Output is quiet — a live progress line, only failures are printed, then a one-line summary:

[100.0%] 1021/1021  ✅ 1021  ❌ 0  40s
✅ all passed — 94 services, 370 resource types, 1021 policies  in 40s

How it works (and why it's fast)

For each policy the runner produces a terraform plan of the fixture, converts it to JSON, and evaluates the policy with opa. Because the fixtures are static, the JSON plans are committed under inputs/plan_cache/<platform>/<sha>.json (the <sha> is a hash of the fixture's *.tf files + the provider version):

  • Plan already cached → it is fed straight to OPA and Terraform is not run at all. A full run is ~40s and needs only opa installed.
  • You changed a fixture's .tf → its hash changes, so just that fixture re-runs terraform plan and the new plan is written to the cache. Commit the new/updated inputs/plan_cache/...json alongside your fixture change.

Prerequisites

  • opa — always required (every test evaluates a policy).

  • terraform — only needed when you change a fixture (a cache miss). The first such run builds a project-local, offline provider cache under .terraform-cache/ (gitignored; it never touches your global ~/.terraform.d or other projects):

    bash scripts/auto_test/cache_setup.sh   # one-time per machine

    auto_test.py runs this automatically if the cache is missing, so usually you don't need to call it yourself.
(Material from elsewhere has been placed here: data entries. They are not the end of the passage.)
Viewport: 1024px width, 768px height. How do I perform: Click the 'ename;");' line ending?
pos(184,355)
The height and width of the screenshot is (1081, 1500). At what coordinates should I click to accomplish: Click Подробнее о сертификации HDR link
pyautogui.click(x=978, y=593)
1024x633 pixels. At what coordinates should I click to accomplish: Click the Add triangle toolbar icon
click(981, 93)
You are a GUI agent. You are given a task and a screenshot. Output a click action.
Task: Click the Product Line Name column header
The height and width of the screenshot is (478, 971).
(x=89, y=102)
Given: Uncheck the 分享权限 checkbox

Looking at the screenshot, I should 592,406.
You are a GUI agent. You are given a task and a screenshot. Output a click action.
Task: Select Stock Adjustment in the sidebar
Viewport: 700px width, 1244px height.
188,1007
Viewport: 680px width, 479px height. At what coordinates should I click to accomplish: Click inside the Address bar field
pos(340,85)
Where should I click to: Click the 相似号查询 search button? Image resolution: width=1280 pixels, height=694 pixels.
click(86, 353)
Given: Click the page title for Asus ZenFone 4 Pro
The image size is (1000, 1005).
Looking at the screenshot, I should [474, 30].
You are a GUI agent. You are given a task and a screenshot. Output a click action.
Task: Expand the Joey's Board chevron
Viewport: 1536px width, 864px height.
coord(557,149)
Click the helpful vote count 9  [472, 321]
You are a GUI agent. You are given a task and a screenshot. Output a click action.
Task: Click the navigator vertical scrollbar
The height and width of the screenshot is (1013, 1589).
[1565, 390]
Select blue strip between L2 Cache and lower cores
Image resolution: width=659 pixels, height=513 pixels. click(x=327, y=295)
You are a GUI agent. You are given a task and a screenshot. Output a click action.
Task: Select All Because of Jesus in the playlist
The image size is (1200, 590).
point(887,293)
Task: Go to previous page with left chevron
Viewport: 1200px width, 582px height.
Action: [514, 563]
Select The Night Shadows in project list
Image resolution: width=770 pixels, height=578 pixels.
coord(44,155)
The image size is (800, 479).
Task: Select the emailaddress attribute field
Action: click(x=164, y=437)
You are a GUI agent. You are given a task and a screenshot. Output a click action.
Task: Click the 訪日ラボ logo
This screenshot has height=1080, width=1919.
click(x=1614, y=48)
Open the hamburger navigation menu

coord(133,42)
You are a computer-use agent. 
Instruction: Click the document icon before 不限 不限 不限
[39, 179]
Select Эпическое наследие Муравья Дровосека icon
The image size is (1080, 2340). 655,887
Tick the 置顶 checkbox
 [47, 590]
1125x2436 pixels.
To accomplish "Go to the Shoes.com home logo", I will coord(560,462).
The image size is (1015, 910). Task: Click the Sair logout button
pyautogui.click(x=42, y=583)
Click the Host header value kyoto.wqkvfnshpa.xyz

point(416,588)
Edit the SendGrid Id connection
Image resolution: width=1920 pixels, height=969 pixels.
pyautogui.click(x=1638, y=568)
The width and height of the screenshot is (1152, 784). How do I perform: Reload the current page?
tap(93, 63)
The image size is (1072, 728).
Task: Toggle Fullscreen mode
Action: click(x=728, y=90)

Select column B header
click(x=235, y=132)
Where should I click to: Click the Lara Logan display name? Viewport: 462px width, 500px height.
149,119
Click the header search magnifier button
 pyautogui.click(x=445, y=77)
Maintainers: pruning orphaned plan-cache entries (left by changed/removed fixtures) is a local operation — run a full-tree pass with --prune-plan-cache and commit the result:

python3 scripts/auto_test/auto_test.py gcp --prune-plan-cache

It is a no-op on a scoped run (it can't tell which other resources' plans are orphaned), and CI never prunes — the runner is ephemeral with nothing committed back.

🛠 Tooling (scripts/)

Tool What it does Docs
scripts/docgen/ Generates the docs/ JSON (one file per resource, every argument) from the Terraform provider schema. README
scripts/linters/ Validates that docs/, inputs/, and policies/ reconcile (structure + content) and checks the branch-name convention. README
scripts/auto_test/ terraform plan + opa eval harness over the fixtures, with a committed plan cache and an offline project-local provider cache. "Testing Your Policies Locally" above
scripts/folder_generator/ Small GUI to scaffold a new resource's input + policy files from templates/. README

🤖 Continuous integration

Two GitHub Actions workflows in .github/workflows/:

  • policy_check_PR — runs on every PR that touches docs/, inputs/, or policies/:
    • lint job (all PRs): branch-name convention → whole-tree structural lint → a content lint scoped to the files this PR changed (the repo-wide backlog never blocks you).
    • policy_check job (only Service/... PRs): the per-resource gate — doc completeness (real security_impact + rationale), policy/input coverage for every true arg, and the terraform plan + OPA test. It then applies a CI-Approved / CI-Review-Required label.
  • policy_check_ALL — manual (workflow_dispatch) full-tree sweep: whole-tree lint + the complete OPA suite.

A PR is blocked when a lint error lands on a file it changed, or (for Service/ PRs) when the per-resource gate fails. Terraform and OPA versions are pinned in the workflows for reproducibility (the provider version is pinned via scripts/auto_test/provider_version.txt).